St. Boniface offers weekly Eucharistic adoration and Benediction on Sunday evenings and nocturnal adoration on the first Friday of every month.

All Catholics should have an authentic devotional life centered around the body and blood of Jesus, Father Alkire says. Yet intellectual formation is equally important. Accordingly, the parish just completed a Lenten mission and has embarked on a series of talks based on the Mass.

“The New Evangelization includes taking what God has given us spiritually and intellectually and bringing it to the schools, to the university and to the workplace,” says Father Alkire.

St. Boniface’s youth group, called the Knights of the Immaculata after the organization founded by St. Maximilian Kolbe, is one example of how this applies in real life.

“The youth Knights basically have a goal of being Mary’s knights on earth with the sole purpose of bringing souls closer to Christ,” says parishioner Thomas Haan, a freshman at Purdue University.

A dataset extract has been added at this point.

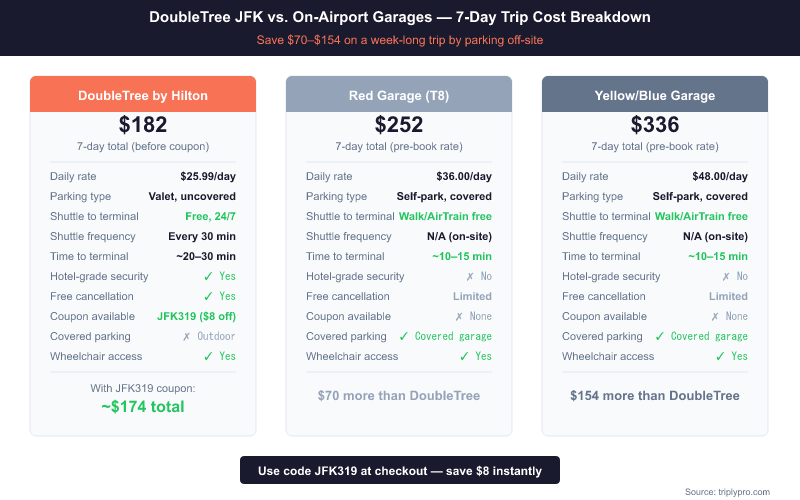Click the $336 Yellow/Blue Garage total
This screenshot has height=500, width=800.
655,125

The group meets on Sunday nights and participates in a variety of apostolic works. Currently, they are working on spiritual bouquets for Pope Benedict. “We also go on little raids where we are armed with Miraculous Medals,” says Haan. “We go door-to-door handing out medals, telling the history and why we are at their doorstep.”

As the Wilsons attest, Father Alkire stresses tried and true Church traditions, from Eucharistic processions to Marian devotions.

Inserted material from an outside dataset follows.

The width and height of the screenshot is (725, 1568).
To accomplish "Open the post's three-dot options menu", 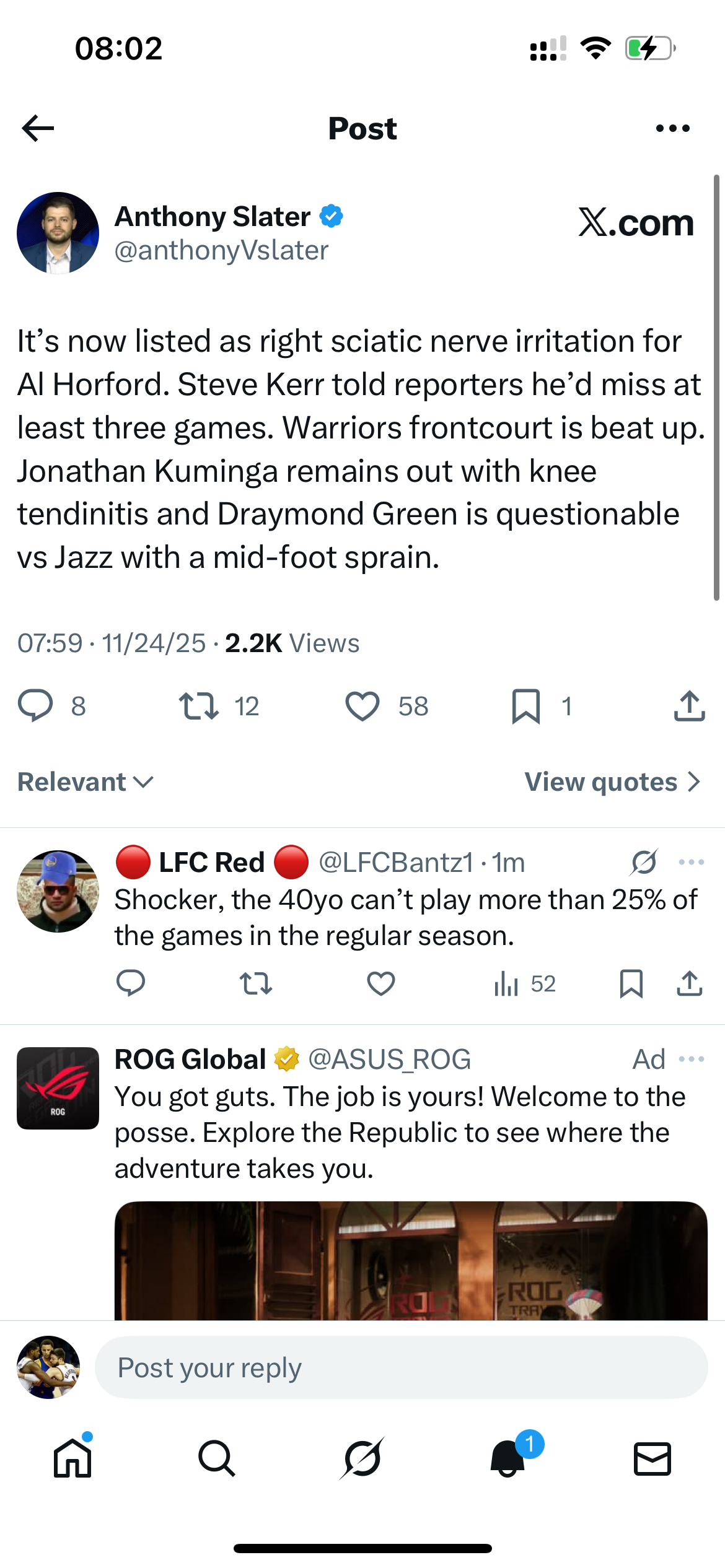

“There was a mindset at a certain point that these things are old-fashioned and we needed new forms of renewal,” says Father Alkire. “It would be folly to take things the Church has given us that are beautiful and filled with grace and toss them out.”

The result can be seen in the fact that the demand for the sacrament of confession has grown. Initially confessions were heard for one hour a week, but now priests are available on Wednesdays, Saturdays and first Fridays, when they begin at 7 p.m. and sometimes stretch until after midnight.

“When people need Jesus and want Jesus,” says Father Alkire, “we have to provide Our Lord to them.”

St. Boniface has a vibrant Hispanic community — thanks, in no small part, to Father Alkire’s fluency in the Spanish language.

“To hear the Mass in English is good, but there are many people who don’t understand it,” says Luis Salazar, a parishioner since 1982. “When I have talked to many of them, they say it is very touching that he does it in Spanish.”

St. Boniface addresses parishioners’ temporal needs as well as spiritual. To meet a pressing medical concern in the Hispanic community, the parish hosted a health fair on April 2 that primarily focused on prenatal care. “We are working very hard to come up with an initiative to provide prenatal vitamins for people who cannot afford them,” says Father Alkire.

Parishioners marvel at the tirelessness of their pastor. “Many priests would not have the energy or willingness to be up past 10 o’clock on a Sunday night with loud, obnoxious kids,” says Haan.

When asked about his seemingly boundless energy, Father Alkire says: “I say to God every day, ‘I give this day to you. Whatever you give I accept.’”


Monta Monaco Hernon writes from La Grange Park, Illinois.